**Exercise aim:** Once every line in the data that follows has been checked for the word "computer", give only the number of lines that hold it.

(Pixel coordinate grounding data)

━━━━━━━━━━━━━━━━━━━━━━━━━━━━━━

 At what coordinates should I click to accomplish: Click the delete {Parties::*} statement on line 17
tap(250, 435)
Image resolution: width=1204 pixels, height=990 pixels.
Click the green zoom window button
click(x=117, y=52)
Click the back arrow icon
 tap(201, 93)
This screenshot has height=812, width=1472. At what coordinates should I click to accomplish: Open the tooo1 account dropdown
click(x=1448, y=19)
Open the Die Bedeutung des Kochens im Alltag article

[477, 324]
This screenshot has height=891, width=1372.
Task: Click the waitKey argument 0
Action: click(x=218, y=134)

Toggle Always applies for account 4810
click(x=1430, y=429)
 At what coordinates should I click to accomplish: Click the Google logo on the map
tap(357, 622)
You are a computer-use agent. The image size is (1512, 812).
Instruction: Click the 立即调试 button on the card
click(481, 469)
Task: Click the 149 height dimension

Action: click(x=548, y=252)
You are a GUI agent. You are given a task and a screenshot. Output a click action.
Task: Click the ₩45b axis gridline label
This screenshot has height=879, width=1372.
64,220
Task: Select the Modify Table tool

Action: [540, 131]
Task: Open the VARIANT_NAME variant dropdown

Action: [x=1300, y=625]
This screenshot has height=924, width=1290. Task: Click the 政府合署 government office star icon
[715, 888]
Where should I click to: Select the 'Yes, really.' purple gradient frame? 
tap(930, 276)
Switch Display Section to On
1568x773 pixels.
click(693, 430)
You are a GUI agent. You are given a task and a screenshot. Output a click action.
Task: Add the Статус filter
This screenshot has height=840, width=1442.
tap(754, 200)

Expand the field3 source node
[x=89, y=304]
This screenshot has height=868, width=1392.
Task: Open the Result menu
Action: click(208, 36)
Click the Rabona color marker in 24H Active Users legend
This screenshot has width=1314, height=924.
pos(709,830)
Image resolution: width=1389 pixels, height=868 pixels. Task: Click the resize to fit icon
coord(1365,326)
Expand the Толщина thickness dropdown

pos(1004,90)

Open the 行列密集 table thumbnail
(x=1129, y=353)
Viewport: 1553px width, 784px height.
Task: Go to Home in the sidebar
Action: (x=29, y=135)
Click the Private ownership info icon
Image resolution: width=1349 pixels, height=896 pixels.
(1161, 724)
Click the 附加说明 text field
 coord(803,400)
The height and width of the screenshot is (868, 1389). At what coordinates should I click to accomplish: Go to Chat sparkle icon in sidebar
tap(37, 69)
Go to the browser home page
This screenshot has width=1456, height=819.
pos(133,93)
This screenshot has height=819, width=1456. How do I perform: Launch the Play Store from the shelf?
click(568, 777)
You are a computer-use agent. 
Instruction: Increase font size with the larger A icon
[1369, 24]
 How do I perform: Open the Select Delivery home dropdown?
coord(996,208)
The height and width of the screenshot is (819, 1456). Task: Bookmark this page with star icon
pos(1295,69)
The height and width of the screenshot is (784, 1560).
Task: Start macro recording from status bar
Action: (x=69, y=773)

━━━━━━━━━━━━━━━━━━━━━━━━━━━━━━

**Answer below:** 2